Issues Recovering failed vSAN Free Node

Software-based VM-centric and flash-friendly VM storage + free version

Moderators: anton (staff), art (staff), Max (staff), Anatoly (staff)

Post Reply
basetron
Posts: 5
Joined: Thu Feb 20, 2025 4:56 pm

Thu Feb 20, 2025 6:05 pm

We have a 2 node setup on two servers running Windows Server 2022 (VHOST3 and VHOST4). The virtual disks run in RAID through Dell H730 Mini cards. The two servers are identical.
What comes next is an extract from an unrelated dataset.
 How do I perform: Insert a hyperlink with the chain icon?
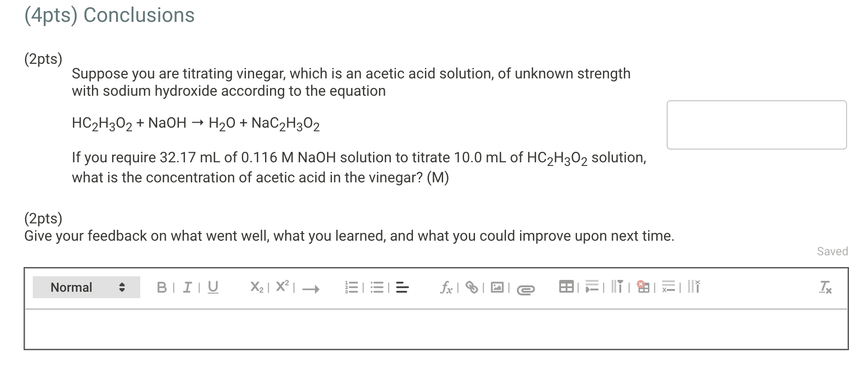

On Monday, we had installed iDRAC and Windows updates on VHOST3, and were in the process of doing so on VHOST4. Prior to working on VHOST4, we live-migrated the VMs on VHOST4 to VHOST3. We ensured that they were running successfully, and proceeded with updating. After one of the reboots of VHOST4 in its update cycle, the boot drive failed. Through troubleshooting, we confirmed that it was the drive. No big deal, we thought. We have the VMs running on VHOST3, and individual backups of them on our NAS. On Tuesday morning, we arrived at the office to all of the VMs that had been moved to VHOST3 in a "Saved-Critical" state in the Hyper-V Manager. The Clustered Disk was offline. StarWind Management Console was giving (and continues to give) "Partner Node is not ready, see Replication Manager for details" warnings.

Since then, the "Saved-Critical" VMs have disappeared from Hyper-V manager on VHOST3. Additionally, VHOST3 cannot see the virtual disk in Server Manager. If you navigate to the directory, the disc image file is there with the .swdsk files. This is surely related to the loss of VMs, but I'm not sure how. Admittedly, we should have done more investigation into VHOST3 being down earlier in the week.

Following advice seen on the forum, our steps taken to rebuild the node on VHOST4 have been:

1. Install WS2022 on new boot drive for VHOST4 (done)
2. Configure server as per StarWind docs (issues)
3. Run RemoveHAPartner script on VHOST3 (unsuccessful)

For step 2, VHOST4 can only see the VHOST3 target in iSCSI Initiator. It does not see itself on localhost. Should it be able to? Or does that only happen once the partner/target is created by StarWind?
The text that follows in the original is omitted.